Recently the Urban Institute did some research on the demographics and dynamics of the long-term unemployed. Matthew O’Brien wrote an article summarizing that research (“Who Are the Long-Term Unemployed?” http://www.theatlantic.com/business/archive/2013/08/who-are-the-long-term-unemployed/278964/). While the article is filled with excellent material, one particular segment stands out to me as the most potent nugget for every career professional to consider:
“It seems the stigma of getting laid off puts people near the back or the jobs line. And then, once they’ve been stuck at the back of that line for six months, the stigma of long-term unemployment keeps them there forever. It’s a powerful, and depressing, reminder that we can’t afford to ignore the short run.”
Because the short run dictates the long run, O’Brien’s summary observations underscore three imperatives for you and me as professionals:
1—Network Now. You never know what or who will be the key to your next open door, but it is more likely to be a who rather than a what. People knowing people is what makes the world go around. Networking tells us—at its most genuine level—it is not what you know, but whom you know that counts. Networking is not something you should start doing the day you lose your job; networking is something you should be doing constantly. Networking should be a regular part of your life. Therefore, if you have not started networking, then start today. If you have been networking, then keep at it.
2—Capitalize On The Short Run. If you were just laid off, recognize you are at the beginning of that “short run” O’Brien describes. You cannot afford to waste any time. The potential for great gain or great loss is high. How you handle the immediate future will largely dictate your longer-term professional outcome. That means do not sit idle. Do something! Light a fire under your butt and get moving fast. Do not move fast with panic, but with professional, passionate motivation for a better future.
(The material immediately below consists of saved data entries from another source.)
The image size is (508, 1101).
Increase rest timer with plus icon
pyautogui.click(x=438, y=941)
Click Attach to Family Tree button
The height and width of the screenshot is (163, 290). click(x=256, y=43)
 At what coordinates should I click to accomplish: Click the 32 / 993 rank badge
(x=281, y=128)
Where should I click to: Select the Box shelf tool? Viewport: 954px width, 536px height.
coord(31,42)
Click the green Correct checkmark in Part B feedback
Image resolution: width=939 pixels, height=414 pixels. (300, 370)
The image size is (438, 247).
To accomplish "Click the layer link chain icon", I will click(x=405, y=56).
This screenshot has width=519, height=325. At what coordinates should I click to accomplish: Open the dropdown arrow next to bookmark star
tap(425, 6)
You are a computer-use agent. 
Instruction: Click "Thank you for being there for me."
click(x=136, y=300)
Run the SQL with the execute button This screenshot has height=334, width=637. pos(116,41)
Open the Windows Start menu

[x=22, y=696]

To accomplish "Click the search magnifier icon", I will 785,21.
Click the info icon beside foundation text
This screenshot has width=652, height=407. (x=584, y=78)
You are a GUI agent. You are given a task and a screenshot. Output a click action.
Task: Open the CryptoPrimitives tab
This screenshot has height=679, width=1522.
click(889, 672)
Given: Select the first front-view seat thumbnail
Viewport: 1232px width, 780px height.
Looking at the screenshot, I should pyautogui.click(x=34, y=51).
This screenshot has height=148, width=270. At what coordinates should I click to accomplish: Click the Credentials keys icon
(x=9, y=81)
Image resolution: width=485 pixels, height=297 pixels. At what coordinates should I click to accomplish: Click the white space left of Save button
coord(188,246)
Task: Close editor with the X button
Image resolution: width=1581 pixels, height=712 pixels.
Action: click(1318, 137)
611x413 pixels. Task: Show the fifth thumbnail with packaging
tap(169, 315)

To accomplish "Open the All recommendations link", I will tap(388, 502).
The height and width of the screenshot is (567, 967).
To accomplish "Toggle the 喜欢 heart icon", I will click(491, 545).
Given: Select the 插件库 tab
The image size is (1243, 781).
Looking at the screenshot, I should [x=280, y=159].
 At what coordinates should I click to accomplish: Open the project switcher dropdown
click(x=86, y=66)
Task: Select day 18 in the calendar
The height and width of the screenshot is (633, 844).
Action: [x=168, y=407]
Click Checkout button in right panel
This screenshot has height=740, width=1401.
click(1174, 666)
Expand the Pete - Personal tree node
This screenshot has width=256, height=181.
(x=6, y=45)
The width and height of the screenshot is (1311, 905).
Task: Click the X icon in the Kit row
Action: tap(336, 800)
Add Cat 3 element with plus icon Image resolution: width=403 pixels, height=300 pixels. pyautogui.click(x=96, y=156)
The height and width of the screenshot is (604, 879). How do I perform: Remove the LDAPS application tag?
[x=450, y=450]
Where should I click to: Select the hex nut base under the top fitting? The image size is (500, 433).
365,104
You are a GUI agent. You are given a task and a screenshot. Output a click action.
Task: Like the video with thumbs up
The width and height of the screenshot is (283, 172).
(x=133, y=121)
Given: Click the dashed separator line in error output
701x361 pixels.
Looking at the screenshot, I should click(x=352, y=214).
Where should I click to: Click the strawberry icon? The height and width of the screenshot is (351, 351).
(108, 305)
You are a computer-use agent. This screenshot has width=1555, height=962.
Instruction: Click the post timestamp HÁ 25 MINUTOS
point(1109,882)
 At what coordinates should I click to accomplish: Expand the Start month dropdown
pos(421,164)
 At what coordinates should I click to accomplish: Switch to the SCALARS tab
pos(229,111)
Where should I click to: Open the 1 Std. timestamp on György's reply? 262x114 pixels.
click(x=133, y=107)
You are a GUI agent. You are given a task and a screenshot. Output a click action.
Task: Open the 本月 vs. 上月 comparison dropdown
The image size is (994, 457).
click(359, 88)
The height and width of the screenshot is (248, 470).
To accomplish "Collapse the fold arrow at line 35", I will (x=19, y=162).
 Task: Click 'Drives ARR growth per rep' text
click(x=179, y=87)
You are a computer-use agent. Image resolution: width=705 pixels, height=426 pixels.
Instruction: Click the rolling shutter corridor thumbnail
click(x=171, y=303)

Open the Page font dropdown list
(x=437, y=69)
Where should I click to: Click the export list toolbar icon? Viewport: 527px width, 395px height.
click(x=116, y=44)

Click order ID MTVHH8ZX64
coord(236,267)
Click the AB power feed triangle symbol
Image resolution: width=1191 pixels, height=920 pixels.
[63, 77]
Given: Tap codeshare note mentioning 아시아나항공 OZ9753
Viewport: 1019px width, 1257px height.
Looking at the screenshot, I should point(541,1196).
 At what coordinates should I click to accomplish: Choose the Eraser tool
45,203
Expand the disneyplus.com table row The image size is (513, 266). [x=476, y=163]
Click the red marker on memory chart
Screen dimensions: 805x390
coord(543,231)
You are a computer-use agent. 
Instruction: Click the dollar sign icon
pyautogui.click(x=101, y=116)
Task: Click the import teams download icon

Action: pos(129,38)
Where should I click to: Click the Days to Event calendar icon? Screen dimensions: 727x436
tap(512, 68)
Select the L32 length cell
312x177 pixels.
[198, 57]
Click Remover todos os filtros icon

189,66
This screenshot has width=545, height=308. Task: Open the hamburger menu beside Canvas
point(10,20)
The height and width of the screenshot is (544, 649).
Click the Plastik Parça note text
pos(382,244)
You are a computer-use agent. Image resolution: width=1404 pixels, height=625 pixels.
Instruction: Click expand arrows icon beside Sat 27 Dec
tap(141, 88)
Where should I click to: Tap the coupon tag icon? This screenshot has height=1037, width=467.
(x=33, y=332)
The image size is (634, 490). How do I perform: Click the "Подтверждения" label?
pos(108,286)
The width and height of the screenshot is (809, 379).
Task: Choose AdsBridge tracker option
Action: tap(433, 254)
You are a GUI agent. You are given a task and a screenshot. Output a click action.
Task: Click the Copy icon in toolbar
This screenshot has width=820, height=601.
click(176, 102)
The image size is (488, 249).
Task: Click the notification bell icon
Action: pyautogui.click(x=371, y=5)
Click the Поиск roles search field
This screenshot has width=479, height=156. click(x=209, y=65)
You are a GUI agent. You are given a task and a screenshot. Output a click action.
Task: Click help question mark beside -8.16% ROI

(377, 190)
3—Adopt A Dual-Role Approach. Precisely because of the dangers of long-term unemployment, adopt a dual-role approach by working two jobs: a). Treat your job hunt as a regular job. Pour yourself into it. Work your network. Apply for those positions for which you are most qualified. Find ways to get yourself in front of the decision makers. b). Create your own job. Regardless of what it is, create a position for yourself based on the skill sets you possess and the people you know. This has two significant benefits. First, you begin generating income and second, you have created a viable position for your resume that essentially removes the stigma of being among the long-term unemployed. One of two amazing things will happen. Either you will find your new self-employment endeavor blossoms so well, you decide you must make it your permanent career, or while keeping yourself happy, busy, and productive, another viable fulltime offer comes your way. Either way, you win!
Remember, when the short run dictates the long run, you absolutely must make the most of that short run so that you will make the most of that long run.